Much of the benefit of globalization and market liberalization, which have hefted global living standards immensely, will be reversed because the benefits were badly distributed and horribly communicated. That is the fuel that powers populists. It will go on doing so.



For investors, it was the growth in productivity, disinflation and profits that yielded immense wealth gains. Have no doubt. These are not on hold. They are going into reverse.

For Italy and the eurozone, the consequences are more immediate and dire. In Italy, prime minister Matteo Renzi has resigned and been replaced by a caretaker government that will try to bolster Italy’s failing banks and find some formula for holding new elections.

But business will not be as usual in Italy, even under a hodge-podge coalition, which will endeavour to keep the opposition Five Star Movement out of power and is quite likely to fail in doing so.

Anyone who wants to invest in an Italian bank in these circumstances needs his head examined. Who will borrow from the banks to undertake productive investment in an Italian economy in an even worse condition than its woeful condition over the last decade? How else are the banks to retrieve their monumental bad debts from corporations or make any money on new loans?

Eventually, the banking recaps will fail. The crisis will run from the banks to the state and from the state to sovereign debt. Italian sovereign yields will move towards 3%, making Italy’s sovereign debt burden of 130% of GDP unsustainable. After all, falling yields have contributed a 1.4% of GDP annual boost to Italian public finances. Now the reverse will happen.

The European Central Bank (ECB) will step in to prevent chaos, but that can only be a smoothing operation. The ECB has no licence to lend support to Italy without it being compliant with an EU programme and if its financial market woes are not of its own making – which these most certainly will be.

And there will be no Italian government capable of committing to an EU (or EU + IMF) austerity programme. This vote is a populist uprising against austerity, even when austerity is about sensible reforms.

The Germans can’t help because Merkel faces elections next year and bailing out Italy would empower the Eurosceptic AfD party immensely. Worryingly for Germans, all this is happening when liabilities of banks in the periphery of the eurozone are already close to their peak.

Sapping confidence

Italy’s vote will empower other populist votes in Europe and elsewhere. It is so powerfully anti-reform that it saps confidence that François Fillon, the centre-right candidate, an advocate of market reform and a downsizing of the French state, will be a walk-over against Marine Le Pen in the French presidential elections next summer. That is now once again a wide-open bet.

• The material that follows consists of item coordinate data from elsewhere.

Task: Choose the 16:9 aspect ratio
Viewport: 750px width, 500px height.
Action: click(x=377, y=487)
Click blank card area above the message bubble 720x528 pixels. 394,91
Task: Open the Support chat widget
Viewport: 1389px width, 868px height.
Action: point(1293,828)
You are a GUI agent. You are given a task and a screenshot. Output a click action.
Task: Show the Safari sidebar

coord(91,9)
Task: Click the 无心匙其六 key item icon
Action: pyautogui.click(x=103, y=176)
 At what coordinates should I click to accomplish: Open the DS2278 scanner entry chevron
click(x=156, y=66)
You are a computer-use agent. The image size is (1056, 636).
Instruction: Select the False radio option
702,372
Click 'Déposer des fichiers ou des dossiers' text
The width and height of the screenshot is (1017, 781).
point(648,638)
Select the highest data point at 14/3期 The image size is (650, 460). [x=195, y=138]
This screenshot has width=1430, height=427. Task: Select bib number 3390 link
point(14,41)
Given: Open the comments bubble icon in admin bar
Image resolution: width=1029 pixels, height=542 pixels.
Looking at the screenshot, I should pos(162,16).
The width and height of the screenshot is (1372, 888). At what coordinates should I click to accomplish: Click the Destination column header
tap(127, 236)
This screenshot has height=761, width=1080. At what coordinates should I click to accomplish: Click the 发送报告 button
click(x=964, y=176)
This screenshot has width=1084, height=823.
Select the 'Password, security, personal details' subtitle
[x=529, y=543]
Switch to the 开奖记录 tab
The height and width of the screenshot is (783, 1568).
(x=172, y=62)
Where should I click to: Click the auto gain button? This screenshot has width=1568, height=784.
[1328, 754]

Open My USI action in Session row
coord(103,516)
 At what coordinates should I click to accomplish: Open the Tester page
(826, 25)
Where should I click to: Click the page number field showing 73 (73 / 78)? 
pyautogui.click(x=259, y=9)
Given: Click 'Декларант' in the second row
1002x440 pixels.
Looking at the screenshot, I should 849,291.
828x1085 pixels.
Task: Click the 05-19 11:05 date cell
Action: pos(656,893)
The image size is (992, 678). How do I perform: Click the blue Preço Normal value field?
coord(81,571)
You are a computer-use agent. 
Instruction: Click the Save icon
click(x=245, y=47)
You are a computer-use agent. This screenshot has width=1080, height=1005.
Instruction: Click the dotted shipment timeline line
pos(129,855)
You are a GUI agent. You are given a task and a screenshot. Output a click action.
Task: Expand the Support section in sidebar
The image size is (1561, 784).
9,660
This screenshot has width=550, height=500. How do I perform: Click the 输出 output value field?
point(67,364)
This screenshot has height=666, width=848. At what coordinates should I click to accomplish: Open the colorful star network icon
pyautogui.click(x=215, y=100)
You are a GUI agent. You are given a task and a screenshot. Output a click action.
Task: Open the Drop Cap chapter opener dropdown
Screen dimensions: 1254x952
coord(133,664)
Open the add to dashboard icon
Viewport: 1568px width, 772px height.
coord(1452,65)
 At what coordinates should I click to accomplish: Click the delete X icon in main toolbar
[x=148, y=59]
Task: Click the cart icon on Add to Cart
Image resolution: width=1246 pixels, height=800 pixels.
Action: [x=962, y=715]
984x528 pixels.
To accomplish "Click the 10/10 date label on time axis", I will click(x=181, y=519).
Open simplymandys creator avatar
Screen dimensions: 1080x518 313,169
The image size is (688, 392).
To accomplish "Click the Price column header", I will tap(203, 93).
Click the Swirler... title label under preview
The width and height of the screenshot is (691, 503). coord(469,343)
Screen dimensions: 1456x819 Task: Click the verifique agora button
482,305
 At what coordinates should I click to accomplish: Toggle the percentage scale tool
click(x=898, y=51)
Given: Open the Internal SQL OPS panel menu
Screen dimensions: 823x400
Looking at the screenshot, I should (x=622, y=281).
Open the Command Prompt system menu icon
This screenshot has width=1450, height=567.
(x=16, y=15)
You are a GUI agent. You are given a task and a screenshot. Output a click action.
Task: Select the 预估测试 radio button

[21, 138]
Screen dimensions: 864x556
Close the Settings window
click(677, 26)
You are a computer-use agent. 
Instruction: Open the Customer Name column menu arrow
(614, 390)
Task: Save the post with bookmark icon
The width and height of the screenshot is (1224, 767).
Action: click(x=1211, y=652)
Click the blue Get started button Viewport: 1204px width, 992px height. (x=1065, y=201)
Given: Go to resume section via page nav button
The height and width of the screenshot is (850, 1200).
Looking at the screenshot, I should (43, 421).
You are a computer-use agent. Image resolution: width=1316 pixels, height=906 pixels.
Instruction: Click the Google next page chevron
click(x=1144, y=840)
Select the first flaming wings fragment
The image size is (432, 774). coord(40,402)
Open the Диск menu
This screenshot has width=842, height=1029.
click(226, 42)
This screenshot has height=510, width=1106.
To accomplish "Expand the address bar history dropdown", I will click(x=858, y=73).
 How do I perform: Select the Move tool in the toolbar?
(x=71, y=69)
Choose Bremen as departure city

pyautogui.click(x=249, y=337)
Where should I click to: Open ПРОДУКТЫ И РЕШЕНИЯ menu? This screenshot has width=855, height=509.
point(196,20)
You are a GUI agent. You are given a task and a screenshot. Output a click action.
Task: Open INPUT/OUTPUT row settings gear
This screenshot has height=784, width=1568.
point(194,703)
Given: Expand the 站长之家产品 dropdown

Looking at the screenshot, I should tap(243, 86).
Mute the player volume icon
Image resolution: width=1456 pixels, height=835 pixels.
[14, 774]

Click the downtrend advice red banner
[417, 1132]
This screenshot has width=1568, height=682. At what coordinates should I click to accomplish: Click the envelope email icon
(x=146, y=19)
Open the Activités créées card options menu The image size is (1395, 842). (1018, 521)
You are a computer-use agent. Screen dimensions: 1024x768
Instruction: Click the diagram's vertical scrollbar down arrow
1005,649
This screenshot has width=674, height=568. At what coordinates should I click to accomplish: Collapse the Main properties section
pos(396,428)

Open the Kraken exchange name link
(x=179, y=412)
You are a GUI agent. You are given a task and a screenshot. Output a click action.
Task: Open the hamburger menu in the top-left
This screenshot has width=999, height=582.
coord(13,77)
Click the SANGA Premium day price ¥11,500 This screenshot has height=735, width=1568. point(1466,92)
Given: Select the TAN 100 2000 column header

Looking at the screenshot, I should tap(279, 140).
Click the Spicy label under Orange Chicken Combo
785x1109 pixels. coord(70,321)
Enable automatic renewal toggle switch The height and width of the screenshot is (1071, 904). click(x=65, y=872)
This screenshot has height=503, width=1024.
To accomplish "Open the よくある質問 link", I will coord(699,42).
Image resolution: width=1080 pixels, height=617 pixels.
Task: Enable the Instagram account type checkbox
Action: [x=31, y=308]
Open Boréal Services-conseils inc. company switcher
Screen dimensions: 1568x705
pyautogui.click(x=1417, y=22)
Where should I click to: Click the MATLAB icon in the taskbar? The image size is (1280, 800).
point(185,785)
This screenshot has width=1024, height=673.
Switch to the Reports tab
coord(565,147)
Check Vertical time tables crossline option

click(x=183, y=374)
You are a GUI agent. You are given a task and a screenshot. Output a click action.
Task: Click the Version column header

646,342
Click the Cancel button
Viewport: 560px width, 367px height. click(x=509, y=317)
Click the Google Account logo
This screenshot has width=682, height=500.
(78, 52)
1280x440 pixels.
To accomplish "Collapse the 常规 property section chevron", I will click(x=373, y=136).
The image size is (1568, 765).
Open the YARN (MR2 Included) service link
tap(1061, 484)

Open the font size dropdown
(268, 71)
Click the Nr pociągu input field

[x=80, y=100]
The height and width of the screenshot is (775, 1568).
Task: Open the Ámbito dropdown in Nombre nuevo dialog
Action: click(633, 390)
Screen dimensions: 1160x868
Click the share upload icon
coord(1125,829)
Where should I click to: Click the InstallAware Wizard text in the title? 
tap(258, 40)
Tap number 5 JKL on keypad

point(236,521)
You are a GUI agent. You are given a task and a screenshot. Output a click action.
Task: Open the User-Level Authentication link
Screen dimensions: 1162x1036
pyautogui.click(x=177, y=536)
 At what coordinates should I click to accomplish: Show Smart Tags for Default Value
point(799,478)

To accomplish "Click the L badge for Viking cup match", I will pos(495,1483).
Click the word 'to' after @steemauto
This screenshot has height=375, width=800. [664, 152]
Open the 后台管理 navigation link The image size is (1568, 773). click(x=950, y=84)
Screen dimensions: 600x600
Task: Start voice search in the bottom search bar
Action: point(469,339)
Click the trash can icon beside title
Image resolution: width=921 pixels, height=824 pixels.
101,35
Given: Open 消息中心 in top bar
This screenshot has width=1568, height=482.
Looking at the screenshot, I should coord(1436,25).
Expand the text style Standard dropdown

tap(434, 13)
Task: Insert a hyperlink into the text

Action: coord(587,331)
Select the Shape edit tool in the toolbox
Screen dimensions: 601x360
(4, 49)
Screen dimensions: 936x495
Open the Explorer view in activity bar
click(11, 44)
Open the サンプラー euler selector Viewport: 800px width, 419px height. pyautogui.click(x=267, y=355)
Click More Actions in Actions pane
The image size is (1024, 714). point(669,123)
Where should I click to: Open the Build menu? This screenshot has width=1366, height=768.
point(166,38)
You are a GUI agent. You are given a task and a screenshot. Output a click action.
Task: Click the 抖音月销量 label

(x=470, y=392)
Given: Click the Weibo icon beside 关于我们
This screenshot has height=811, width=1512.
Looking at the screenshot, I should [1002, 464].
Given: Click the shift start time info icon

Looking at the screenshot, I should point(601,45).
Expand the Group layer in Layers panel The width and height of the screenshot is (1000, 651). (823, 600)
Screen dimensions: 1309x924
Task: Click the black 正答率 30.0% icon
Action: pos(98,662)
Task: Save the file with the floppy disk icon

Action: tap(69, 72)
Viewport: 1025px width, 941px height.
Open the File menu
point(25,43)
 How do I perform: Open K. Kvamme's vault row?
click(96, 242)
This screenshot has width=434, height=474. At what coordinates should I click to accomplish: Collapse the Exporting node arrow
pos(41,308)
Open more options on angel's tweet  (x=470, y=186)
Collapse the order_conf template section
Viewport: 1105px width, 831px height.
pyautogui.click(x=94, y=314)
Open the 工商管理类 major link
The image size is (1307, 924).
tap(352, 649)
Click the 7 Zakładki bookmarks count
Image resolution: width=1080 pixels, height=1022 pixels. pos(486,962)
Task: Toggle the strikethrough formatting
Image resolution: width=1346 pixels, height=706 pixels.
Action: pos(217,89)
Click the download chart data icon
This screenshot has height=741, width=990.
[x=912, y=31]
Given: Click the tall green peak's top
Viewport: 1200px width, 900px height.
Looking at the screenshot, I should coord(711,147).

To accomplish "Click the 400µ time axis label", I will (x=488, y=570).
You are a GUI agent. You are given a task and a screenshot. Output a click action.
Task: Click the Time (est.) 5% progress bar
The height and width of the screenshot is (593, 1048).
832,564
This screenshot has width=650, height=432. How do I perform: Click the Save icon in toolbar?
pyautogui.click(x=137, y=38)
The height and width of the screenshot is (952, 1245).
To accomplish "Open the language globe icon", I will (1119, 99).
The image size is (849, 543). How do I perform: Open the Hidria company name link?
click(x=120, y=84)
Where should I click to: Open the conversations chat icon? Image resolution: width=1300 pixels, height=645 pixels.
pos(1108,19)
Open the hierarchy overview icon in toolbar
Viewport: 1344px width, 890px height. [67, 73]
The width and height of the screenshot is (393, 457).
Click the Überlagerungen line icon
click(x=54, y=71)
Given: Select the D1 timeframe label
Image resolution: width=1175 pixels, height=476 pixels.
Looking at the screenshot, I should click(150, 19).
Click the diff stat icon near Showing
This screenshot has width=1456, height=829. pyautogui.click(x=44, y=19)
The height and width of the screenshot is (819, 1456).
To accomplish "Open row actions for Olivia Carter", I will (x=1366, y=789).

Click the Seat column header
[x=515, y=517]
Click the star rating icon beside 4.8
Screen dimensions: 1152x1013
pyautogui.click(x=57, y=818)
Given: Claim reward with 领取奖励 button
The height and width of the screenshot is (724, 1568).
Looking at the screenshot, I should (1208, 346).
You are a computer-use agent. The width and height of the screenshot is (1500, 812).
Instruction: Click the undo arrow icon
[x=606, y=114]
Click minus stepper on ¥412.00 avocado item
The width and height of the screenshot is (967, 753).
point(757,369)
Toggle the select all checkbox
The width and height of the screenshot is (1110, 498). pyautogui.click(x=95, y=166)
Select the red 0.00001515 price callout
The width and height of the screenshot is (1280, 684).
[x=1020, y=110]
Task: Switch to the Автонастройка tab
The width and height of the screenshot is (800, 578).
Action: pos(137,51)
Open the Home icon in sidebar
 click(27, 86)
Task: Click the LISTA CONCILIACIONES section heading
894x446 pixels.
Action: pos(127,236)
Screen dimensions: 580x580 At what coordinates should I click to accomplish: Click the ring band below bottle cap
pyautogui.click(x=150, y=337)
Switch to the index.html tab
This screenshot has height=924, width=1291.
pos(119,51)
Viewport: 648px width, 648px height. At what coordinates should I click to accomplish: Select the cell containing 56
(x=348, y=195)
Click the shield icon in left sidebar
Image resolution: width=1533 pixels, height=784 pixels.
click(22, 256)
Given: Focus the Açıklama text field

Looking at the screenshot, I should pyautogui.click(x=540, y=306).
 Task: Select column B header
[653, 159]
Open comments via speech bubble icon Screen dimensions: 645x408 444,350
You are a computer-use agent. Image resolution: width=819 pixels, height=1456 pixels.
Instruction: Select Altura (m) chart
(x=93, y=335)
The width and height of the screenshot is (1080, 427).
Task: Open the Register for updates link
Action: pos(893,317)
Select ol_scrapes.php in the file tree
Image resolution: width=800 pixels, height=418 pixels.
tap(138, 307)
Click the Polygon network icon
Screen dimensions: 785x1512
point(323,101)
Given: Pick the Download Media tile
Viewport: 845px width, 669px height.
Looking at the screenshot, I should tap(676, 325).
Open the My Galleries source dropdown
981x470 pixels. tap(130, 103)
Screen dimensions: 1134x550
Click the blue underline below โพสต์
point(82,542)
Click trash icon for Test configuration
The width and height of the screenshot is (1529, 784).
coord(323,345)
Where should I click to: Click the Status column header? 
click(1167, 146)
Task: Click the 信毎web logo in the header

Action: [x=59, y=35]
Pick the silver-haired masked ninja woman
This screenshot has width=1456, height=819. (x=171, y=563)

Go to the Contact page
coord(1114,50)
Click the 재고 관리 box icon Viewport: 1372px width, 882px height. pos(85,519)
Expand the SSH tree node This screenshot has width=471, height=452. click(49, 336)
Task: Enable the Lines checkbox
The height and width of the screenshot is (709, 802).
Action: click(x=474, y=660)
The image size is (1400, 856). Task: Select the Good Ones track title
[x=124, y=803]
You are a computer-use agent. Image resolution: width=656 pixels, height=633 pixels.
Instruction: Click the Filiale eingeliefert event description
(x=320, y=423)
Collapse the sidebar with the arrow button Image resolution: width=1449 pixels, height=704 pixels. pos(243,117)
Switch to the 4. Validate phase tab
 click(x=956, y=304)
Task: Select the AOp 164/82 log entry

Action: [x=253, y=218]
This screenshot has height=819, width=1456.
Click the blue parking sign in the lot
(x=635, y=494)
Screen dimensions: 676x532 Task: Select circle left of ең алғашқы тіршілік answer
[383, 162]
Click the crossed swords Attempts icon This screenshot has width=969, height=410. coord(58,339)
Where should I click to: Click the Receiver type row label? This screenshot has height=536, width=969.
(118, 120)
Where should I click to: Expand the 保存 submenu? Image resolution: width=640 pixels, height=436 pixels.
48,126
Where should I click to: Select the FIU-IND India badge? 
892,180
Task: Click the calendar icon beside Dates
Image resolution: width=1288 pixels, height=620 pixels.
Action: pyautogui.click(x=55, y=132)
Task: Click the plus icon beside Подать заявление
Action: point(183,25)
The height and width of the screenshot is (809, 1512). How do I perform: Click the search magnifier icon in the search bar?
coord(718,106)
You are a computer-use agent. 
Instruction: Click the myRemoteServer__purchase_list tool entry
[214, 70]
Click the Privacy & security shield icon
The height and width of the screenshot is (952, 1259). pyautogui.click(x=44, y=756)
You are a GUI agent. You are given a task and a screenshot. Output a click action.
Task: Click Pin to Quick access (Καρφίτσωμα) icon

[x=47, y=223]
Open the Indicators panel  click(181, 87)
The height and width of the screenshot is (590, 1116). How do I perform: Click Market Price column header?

The real concern is that gains from an integrated Europe will cease. Populism will make even the incumbent elites grab back more power from the EU to the inefficient nation states. They have been doing so consistently since 2007.

The same will be happening globally. Nation states allocate resources sub-optimally compared to globalization. The result of higher inflation and interest rates plus lower productivity reduces the present value of diminished streams of future profits. Current equity valuations reflect none of this.

Of course, the eurozone is not the only moving part in the global populist jigsaw. If Trump takes extreme actions on trade and immigration or his fiscal plans are watered down into relative insignificance, the US dollar will crest and fall. But that’s down the road.

Perversely, I think that the UK will be a short-term beneficiary of this crisis. It will strengthen the support for Brexit, making Theresa May’s job easier. The UK’s yawning external deficits will be easier to finance for a while until Brexit negotiations start in earnest and rising inflation, due to the pound’s devaluation, starts to eat into domestic real income. But that won’t happen until around next May.

In the meantime, eurozone shenanigans will mean fewer corporations will abandon the UK ship.